Given problem –
Write out the lines of the data word for word, starting at the line that contains "The width and height of the screenshot is (2576, 1376)." and ending at the line that contains "Action: 93,222".

Input for this task –
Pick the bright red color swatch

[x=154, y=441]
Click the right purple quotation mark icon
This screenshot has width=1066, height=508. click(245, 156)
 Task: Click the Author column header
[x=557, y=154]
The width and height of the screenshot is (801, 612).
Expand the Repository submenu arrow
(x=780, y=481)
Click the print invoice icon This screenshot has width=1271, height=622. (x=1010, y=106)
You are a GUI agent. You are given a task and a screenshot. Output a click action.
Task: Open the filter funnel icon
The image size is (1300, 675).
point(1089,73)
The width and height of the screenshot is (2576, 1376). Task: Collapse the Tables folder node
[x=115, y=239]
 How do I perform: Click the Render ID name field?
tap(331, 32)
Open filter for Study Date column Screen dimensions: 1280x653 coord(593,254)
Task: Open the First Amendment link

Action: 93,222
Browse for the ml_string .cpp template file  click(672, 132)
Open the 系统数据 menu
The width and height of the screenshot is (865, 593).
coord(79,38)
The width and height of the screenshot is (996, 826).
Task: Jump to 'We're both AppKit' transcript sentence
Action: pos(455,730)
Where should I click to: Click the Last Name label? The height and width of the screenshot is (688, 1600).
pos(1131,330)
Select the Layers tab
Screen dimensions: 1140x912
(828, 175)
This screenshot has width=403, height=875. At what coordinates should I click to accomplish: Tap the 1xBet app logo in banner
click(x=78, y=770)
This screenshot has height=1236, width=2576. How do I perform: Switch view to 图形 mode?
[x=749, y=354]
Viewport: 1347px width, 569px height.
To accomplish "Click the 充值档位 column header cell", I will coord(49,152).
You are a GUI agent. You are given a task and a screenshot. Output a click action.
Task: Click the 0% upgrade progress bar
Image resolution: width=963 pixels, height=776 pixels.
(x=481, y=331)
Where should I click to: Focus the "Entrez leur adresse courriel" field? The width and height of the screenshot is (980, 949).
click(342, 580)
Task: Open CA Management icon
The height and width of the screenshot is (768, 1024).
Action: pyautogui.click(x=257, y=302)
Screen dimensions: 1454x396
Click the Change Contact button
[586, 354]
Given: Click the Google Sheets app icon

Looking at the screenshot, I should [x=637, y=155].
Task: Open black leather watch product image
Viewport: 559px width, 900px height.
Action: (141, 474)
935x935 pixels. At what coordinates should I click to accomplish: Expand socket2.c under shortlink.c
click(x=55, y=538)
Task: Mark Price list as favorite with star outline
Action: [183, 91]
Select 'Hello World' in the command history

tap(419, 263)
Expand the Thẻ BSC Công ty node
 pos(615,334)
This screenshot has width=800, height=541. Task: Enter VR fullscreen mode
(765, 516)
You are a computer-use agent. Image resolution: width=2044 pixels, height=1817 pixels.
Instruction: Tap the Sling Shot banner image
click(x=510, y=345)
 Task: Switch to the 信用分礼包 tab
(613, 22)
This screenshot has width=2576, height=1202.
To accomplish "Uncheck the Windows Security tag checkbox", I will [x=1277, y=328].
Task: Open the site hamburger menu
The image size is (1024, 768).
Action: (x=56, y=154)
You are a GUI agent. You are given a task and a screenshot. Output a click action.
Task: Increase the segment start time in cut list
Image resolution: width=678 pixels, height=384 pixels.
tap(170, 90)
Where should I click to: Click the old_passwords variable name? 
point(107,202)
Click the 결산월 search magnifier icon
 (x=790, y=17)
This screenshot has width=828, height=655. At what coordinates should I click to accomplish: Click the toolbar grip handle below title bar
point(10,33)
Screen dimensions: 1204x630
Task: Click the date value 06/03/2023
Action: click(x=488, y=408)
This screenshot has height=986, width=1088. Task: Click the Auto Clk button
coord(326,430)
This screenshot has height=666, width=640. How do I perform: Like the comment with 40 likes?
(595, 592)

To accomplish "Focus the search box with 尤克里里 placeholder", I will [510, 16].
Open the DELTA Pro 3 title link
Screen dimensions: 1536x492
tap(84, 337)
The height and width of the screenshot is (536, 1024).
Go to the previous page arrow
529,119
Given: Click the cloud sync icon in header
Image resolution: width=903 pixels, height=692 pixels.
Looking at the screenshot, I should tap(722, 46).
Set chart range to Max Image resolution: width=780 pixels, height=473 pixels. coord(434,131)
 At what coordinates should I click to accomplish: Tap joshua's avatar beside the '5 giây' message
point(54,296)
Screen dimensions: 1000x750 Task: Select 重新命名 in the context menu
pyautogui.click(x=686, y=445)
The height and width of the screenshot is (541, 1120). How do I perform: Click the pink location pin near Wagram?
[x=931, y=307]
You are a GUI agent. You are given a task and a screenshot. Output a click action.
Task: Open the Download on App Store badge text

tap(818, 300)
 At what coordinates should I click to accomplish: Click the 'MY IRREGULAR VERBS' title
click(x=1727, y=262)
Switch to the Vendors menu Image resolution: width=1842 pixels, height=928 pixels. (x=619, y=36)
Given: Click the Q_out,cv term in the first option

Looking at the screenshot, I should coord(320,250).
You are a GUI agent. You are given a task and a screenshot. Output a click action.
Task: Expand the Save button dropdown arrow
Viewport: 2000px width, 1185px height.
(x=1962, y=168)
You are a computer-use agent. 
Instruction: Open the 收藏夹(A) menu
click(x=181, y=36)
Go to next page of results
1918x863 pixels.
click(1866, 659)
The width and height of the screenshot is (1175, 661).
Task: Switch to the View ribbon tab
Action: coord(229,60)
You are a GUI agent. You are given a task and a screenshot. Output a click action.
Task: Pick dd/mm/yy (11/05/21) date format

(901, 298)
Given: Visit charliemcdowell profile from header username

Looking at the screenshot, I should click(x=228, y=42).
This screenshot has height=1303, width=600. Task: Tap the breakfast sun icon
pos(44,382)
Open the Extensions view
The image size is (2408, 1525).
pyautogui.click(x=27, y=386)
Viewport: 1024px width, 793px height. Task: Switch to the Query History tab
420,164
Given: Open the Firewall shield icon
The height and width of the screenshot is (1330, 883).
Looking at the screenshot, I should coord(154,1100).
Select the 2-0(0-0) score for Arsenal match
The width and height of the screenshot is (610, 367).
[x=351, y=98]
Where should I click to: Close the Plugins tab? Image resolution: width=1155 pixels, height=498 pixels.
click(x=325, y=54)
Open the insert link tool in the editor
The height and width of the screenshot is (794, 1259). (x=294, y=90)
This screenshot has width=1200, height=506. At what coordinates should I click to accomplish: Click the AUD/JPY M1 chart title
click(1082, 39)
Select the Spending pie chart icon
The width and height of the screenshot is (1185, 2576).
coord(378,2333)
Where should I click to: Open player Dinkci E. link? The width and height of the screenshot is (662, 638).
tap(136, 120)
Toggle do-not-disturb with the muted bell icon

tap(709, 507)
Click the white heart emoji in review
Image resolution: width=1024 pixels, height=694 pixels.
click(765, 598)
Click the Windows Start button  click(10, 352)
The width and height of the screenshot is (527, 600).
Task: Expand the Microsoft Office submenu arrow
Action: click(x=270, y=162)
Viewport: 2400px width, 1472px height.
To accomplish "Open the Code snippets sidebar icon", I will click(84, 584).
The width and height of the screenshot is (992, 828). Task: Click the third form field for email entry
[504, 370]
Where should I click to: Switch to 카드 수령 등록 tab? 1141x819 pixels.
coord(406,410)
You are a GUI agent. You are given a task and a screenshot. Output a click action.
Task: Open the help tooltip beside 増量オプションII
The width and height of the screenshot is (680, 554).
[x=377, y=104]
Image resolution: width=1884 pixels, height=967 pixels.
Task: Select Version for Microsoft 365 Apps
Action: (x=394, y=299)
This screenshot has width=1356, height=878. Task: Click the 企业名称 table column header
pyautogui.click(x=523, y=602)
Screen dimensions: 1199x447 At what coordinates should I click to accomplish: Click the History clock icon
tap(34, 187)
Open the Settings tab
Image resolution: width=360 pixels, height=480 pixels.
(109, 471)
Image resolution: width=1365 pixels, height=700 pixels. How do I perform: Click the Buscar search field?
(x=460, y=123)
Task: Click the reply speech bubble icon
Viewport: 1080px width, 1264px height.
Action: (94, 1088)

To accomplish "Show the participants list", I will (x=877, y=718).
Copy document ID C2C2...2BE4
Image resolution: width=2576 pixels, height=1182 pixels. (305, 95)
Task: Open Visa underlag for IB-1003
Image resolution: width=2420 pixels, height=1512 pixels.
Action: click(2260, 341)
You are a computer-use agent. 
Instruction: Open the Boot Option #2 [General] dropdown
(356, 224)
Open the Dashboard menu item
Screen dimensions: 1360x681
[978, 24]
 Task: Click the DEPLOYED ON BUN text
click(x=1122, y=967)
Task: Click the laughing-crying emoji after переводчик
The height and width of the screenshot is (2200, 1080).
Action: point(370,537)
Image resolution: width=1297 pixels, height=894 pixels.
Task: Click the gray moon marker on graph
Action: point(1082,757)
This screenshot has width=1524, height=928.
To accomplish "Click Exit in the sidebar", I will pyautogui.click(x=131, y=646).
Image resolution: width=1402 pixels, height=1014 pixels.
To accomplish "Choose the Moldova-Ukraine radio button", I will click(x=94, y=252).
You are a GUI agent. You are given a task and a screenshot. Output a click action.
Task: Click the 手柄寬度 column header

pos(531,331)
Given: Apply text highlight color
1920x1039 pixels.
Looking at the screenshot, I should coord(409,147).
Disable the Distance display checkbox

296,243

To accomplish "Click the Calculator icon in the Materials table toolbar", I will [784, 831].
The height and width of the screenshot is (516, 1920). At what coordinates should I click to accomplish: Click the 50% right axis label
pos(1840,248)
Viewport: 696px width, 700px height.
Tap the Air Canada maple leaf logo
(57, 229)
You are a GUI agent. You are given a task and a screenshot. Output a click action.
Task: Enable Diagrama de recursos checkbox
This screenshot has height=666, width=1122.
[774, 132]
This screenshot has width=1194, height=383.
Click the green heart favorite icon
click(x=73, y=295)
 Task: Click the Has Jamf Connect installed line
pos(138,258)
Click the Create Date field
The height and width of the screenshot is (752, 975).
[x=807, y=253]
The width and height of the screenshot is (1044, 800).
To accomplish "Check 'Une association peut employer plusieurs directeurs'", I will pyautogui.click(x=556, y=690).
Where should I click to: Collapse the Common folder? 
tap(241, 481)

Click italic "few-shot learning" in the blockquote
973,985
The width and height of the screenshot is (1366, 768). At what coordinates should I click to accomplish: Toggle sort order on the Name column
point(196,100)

Exercise answer –
The width and height of the screenshot is (2576, 1376). Task: Collapse the Tables folder node
[x=115, y=239]
 How do I perform: Click the Render ID name field?
tap(331, 32)
Open filter for Study Date column Screen dimensions: 1280x653 coord(593,254)
Task: Open the First Amendment link

Action: 93,222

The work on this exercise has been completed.